[RFC PATCH] UBIFS: remove check for all(0xff) for empty pages

Tue Mar 11 03:42:46 EDT 2014

On Tue, 2014-03-11 at 11:53 +0530, Pekon Gupta wrote:
> UBIFS throws following error if an blank page does not contain perfect all(0xff)
> data, during LEB scan, even though if number of bit-flips is within ecc.strength
> 	"UBIFS error (pid 1): ubifs_scan: corrupt empty space at LEB 417:53168"
> 
> But newer technology devices (like MLC NAND) are prone to read-disturb bit-flips
> and so having perfect all(0xff) data on empty-pages is practically not feasible
> on these newer technology devices (like MLC NAND).
> Also, such device spec suggest using stronger ECC schemes (like BCH16), and have
> large OOB size to guarantee longer field life.
> 
> So this check of perfect all(0xff) data can be safely removed from UBIFS, as
> UBI and MTD layers already these before passing the data to UBIFS:
>  if (number-of-bitflips < mtd->bitflip_threshold)
>         Driver's ECC scheme is strong enough to handle existing bit-flips in
>         future, so both MTD and UBI ignore such bit-flips.
>  if (number-of-bitflips >= mtd->bitflip_threshold)
>         MTD flags -EUCLEAN.
>         UBI schedules the block for scrubbing.
>  if (number-of-bitflips > nand_chip->ecc.strength)
>         MTD flags -EBADMSG.
>         UBI tries to extract data relevant data from block based on sanity of
>         its headers, and then schedule it for re-erase.
> 
> Signed-off-by: Pekon Gupta <pekon at ti.com>
> ---
>  fs/ubifs/scan.c | 11 -----------
>  1 file changed, 11 deletions(-)
> 
> diff --git a/fs/ubifs/scan.c b/fs/ubifs/scan.c
> index 58aa05d..b6ab396 100644
> --- a/fs/ubifs/scan.c
> +++ b/fs/ubifs/scan.c
> @@ -332,17 +332,6 @@ struct ubifs_scan_leb *ubifs_scan(const struct ubifs_info *c, int lnum,
>  
>  	ubifs_end_scan(c, sleb, lnum, offs);
>  
> -	for (; len > 4; offs += 4, buf = buf + 4, len -= 4)
> -		if (*(uint32_t *)buf != 0xffffffff)
> -			break;
> -	for (; len; offs++, buf++, len--)
> -		if (*(uint8_t *)buf != 0xff) {
> -			if (!quiet)
> -				ubifs_err("corrupt empty space at LEB %d:%d",
> -					  lnum, offs);
> -			goto corrupted;
> -		}

Let me try to explain why this code is present in UBIFS. When we
designed and implemented UBIFS we assumed that empty space cannot have
bit-flips. And NANDs that we had never exposed this kind of issues.

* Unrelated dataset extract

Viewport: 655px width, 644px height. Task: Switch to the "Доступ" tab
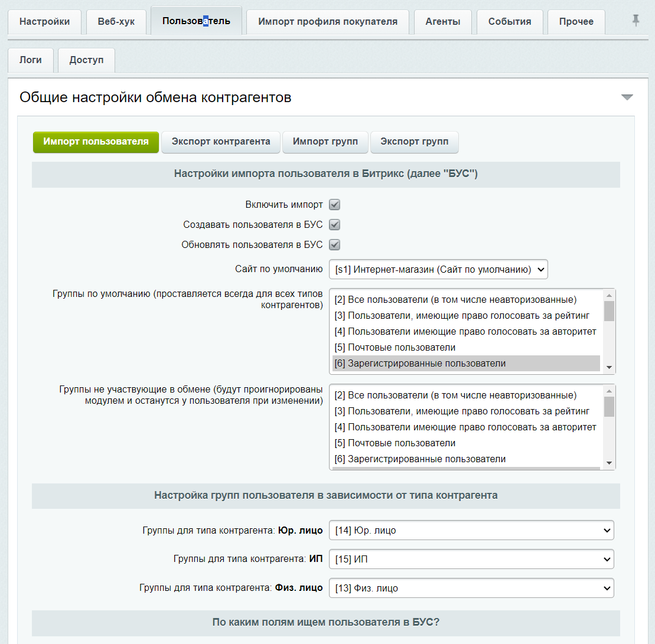click(x=86, y=60)
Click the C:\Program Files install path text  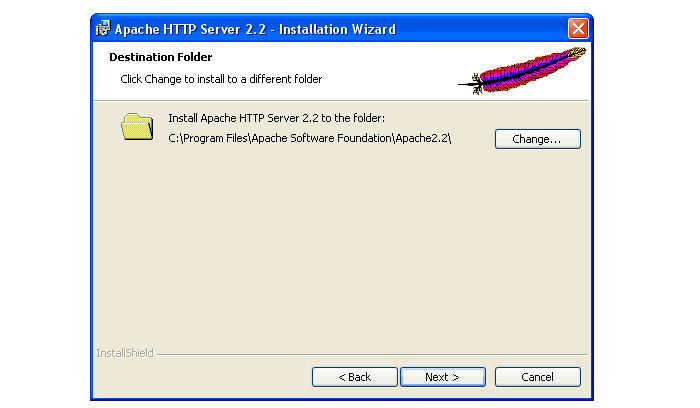(x=310, y=138)
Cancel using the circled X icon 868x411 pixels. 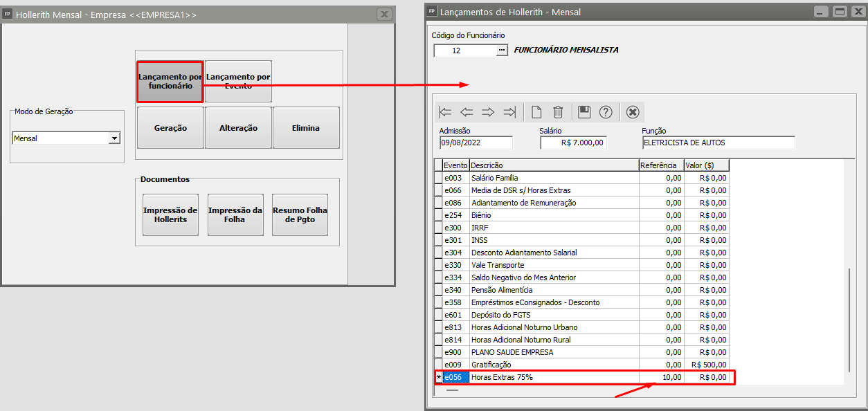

The other assumption that we were kept in mind is that we cannot trust
the media. The flash may contain any garbage, the contents may be
inconsistent, there may be any random corruptions anywhere.

This is why we have all these CRC32 checksums everywhere, and all this
"validate this and that, check the sanity" functions.

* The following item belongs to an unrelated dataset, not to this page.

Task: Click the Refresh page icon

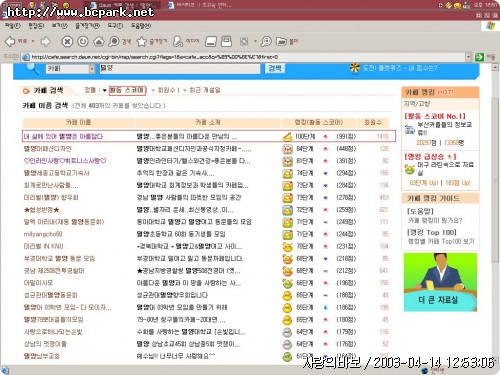Action: tap(83, 41)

We explicitly did not want to try handling random corruptions. Simply
because this is dangerous. E.g., you have one node corrupted, and it
contains important data, and UBIFS just kills it - you have no chance to
recover your important data any more.

We thought that random corruptions handling belongs to user-space.
User-space tools can ask questions, have many options, preserve data in
a separate file, etc.

However, there is one type of corruptions we _did_ want to gracefully
handle - corruptions caused by power cuts.

So in the kernel space we tried to be very very careful in
distinguishing between power cut corruptions and random corruptions.

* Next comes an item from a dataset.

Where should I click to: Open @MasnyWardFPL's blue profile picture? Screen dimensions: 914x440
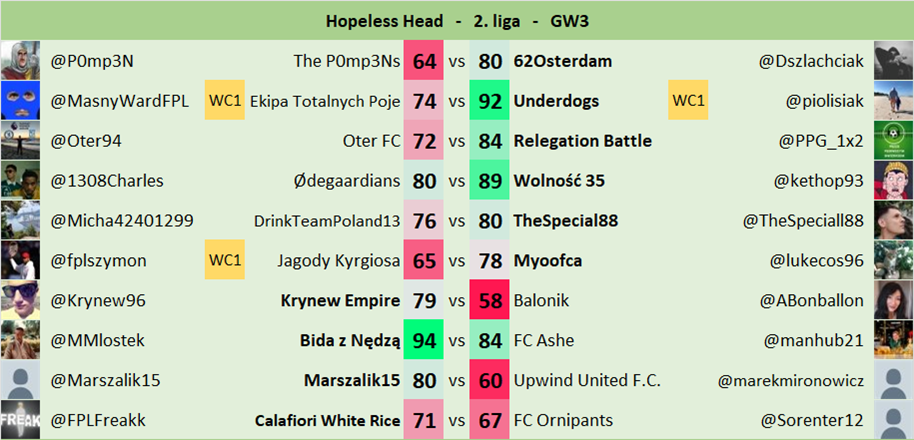[x=20, y=101]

Now, power cut corruptions have the following properties:

1. Can only happen in journal LEBs.
2. Happen only in one single write unit (max_write_size), because UBIFS
always writes one write unit (or less) at a time.
3. The next write unit (the one coming after the corrupted write unit)
should be empty, never written to. Just because we write unit after unit
sequentially.

And UBIFS simply checks if these conditions hold. If they are, UBIFS
assumes this is a power cut corruption, and simply wipes all the
corrupted nodes out. The corrupted nodes will all sit in the corrupted
write unit, and/or in nodes that _end_ in the corrupted write unit.

And what UBIFS recovery procedure does - it simply moves all the good
nodes from the original PEB to a different PEB, re-maps the LEB to the
new PEB, and erases the older PEB. And it clears up all the corrupted
garbage this way, so we end up with a partially-filled LEB. And we even
keep adding more data there afterwards.

Now what you do, you just remove the check for condition #3. Not good, I
think...

Removing these check means that if there is corruption in the middle of
a journal LEB, and this corruption is _not_ caused by a power cut, UBIFS
will kill all the nodes in the corrupted write unit and all the good
nodes after the corrupted write unit (I did not verify if this is true,
relying on my memory here).

Instead, what is needed is a way to distinguish between "empty" space
and "written-to space".

For some HW the driver could tell by looking at the OOB.

Or we could simply verify against 0xFFs but allow for a number of 0
bits, which depends on the HW ECC strength.

Or may be try the former, and if it is not supported by the driver,
fall-back to the latter.

But I do not think that just removing the checks is a good idea. They
really help to keep us sane. And they helped already to expose the
shortcomings of the design.

HTH.

-- 
Best Regards,
Artem Bityutskiy